Facebook m'a tuer

Facebook a récemment conditionné mon accès au service à l'envoi d'une pièce d'identité corroborant le nom que j'utilise actuellement (Hypolite Petovan). Ne souhaitant pas me soumettre à cette démarche, mon compte Facebook est donc brutalement décédé.


Un peu d'histoire

Quand j'ai eu un accès régulier à Internet à partir de 2002, j'ai immédiatement adopté une seconde identité quand on m'a demandé d'en décliner une. A l'époque, j'avais choisi Ertaï parce que je manquais déjà d'imagination, mais j'ai quand même conservé ce peudonyme jusqu'en 2006 où je suis passé à Hypolite Petovan, parfois simplement Hypolite, parfois MrPetovan, parce que ma compagne a plus d'imagination que moi et que j'étais sûr qu'il n'y aurait pas deux Hypolite Petovan sur Internet.

En parallèle, j'avais pris d'autres mesures de sécurité pour ne jamais révéler mon vrai nom sur Internet, comme de ne pas inclure mon nom et mon prénom en entier dans mes adresses e-mails, mais juste les premières lettres. Depuis lors, j'ai confié mes noms, prénoms, adresses et numéros de carte bancaire à plus de sites Internet que je voudrais bien l'admettre, mais le fait est que l'identité d'Hypolite Petovan est restée. Elle a même sauté le pas dans la vraie vie après avoir participé à des rassemblements de personnes rencontrées sur Internet. Actuellement, je réponds autant à Hypolite qu'à mon prénom de naissance.

La croisade d'authenticité de Facebook

Mais revenons à Facebook. le réseau social a entrepris depuis début 2011 d'exiger l'utilisation de son identité officielle sur le réseau. Cette mesure, loin d'être une contrainte légale que ce soit aux Etats-Unis où la firme est implantée ou en France, est un parti pris censé responsabiliser les utilisateurs du réseau quand à ce qu'ils écrivent. C'est en partie vrai, Twitter est malheureusement un excellent exemple de ce que l'anonymat peut permettre en matière de harcèlement, mais seulement en partie. L'utilisation de son vrai nom n'empêche pas les insultes de fuser ni le harcèlement par message privé. D'autres mesures comme le blocage permettent un traitement plus local du harcèlement, mais au final, rien ne peut empêcher une personne d'en harceler une autre, surtout si elle se connaissent dans la vraie vie (camarades, collègues, etc...).
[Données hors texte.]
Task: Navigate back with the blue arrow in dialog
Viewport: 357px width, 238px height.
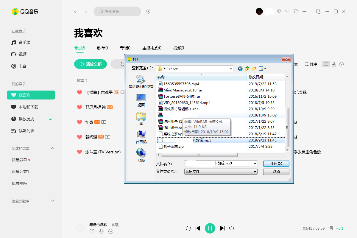Action: pyautogui.click(x=240, y=69)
Le problème est que cette obligation fait des dégâts collatéraux. Entre les cyberactivistes qui risquent la prison pour avoir diffusé des textes subversifs contre leur gouvernement autoritaire, les personnes transexuelles qui ne se reconnaissent pas dans leur prénom de naissance et enfin ceux qui ont un vrai nom trop improbable pour être vrai, cette mesure ratisse beaucoup plus large que la simple lutte contre le harcèlement.
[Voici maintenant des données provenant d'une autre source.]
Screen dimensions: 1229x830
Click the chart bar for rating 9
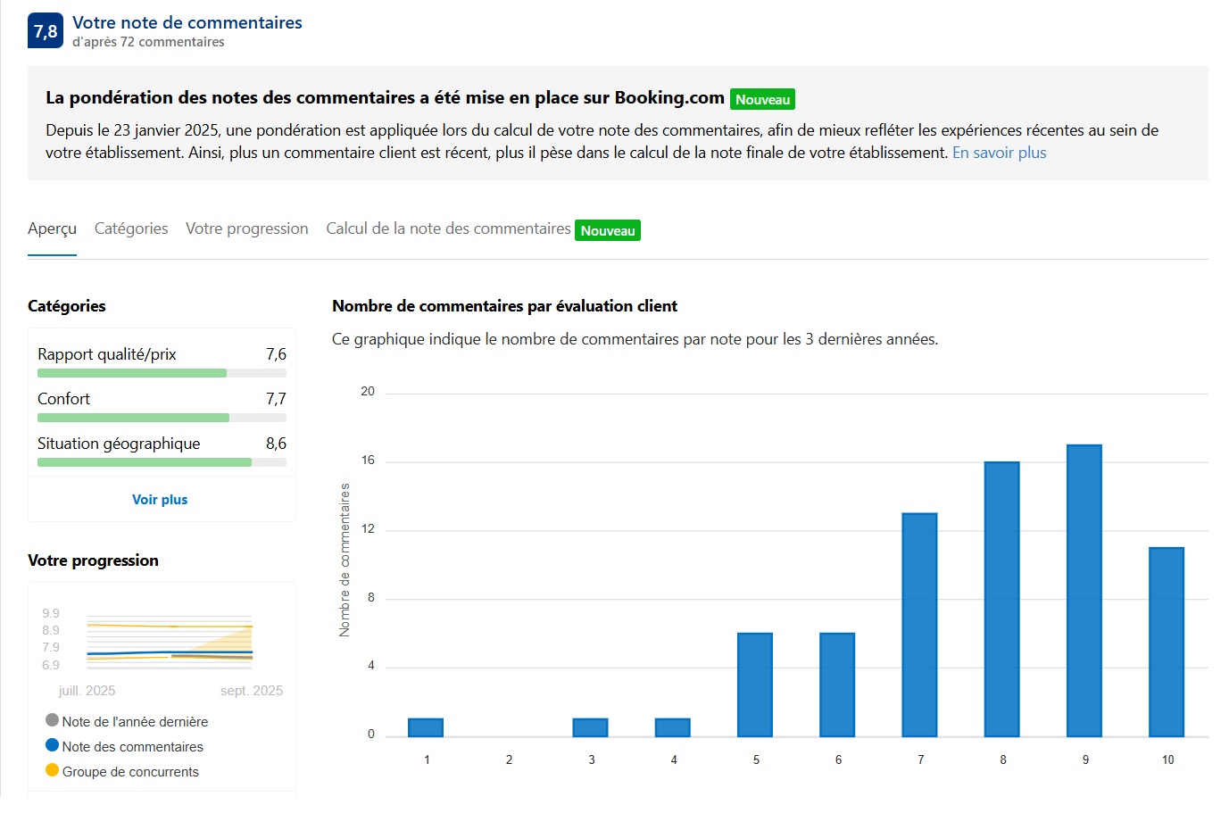(x=1084, y=590)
J'utilise cette identité depuis 2006 sur Facebook, et je n'ai pas l'impression d'avoir harcelé qui que ce soit. Qu'est-ce qui a motivé la mise sur la sellette de mon compte ? Pourquoi maintenant ? Je ne le saurai sans doute jamais. J'ai décidé de ne pas me plier aux exigences de Facebook, que ce soit en fournissant une pièce d'identité qui changerait le nom affiché sur mon profil (j'avais renseigné mon vrai nom dans un champ caché pour permettre aux personnes me connaissant en vrai de me retrouver) ou en plaidant ma cause auprès d'un service client que je n'imagine pas forcément compréhensif.

Rubrique nécrologique

De ce fait, mon compte Facebook est bel et bien comme celui d'un mort, car je n'ai pas la capacité de le faire définitivement fermer, et de la même manière je ne compte pas supplier le support technique de le faire à ma place. Indéfiniment gelé, il conserve toutes mes interventions sur le réseau social, mais l'activité d'Hypolite Petovan s'interrompt brutalement le Lundi 29 Février 2016, que ce soit sur mon mur ou sur Messenger, l'application de messages instantanés liée à un compte Facebook. Heureusement je n'ai pas utilisé le login Facebook sur beaucoup de sites tierce partie, car leur accès avec mon compte actuel m'est également impossible.

Je dois avouer que cela me touche beaucoup. D'une certaine manière, cela souligne le succès de Facebook à constituer une seconde réalité où tout le monde réel pouvait s'y retrouver. La mort de mon compte va rendre ma communication virtuelle avec ma femme, ma famille et mes amis beaucoup plus compliquée. Facebook était un nexus de communication diablement pratique pour moi, et je vais devoir ramer pour rétablir le contact avec certaines personnes. Je ne vais plus pouvoir faire la promotion de mes écrit aussi facilement qu'avant non plus.

Quelles alternatives ?

J'ai passé une partie de ma journée à m'intéresser à Google Plus sur lequel j'ai recréé la structure qui me permettait de diffuser mes articles sur Facebook. J'ai dépoussiéré la page du Refuge d'Aerie's Guard, créé la page de la version anglaise du Refuge, créé deux communautés respectives liées à ces deux pages, configuré dlvr.it et Buffer pour poster automatiquement les nouveaux articles publiques de chaque version sur la page Google Plus correspondante.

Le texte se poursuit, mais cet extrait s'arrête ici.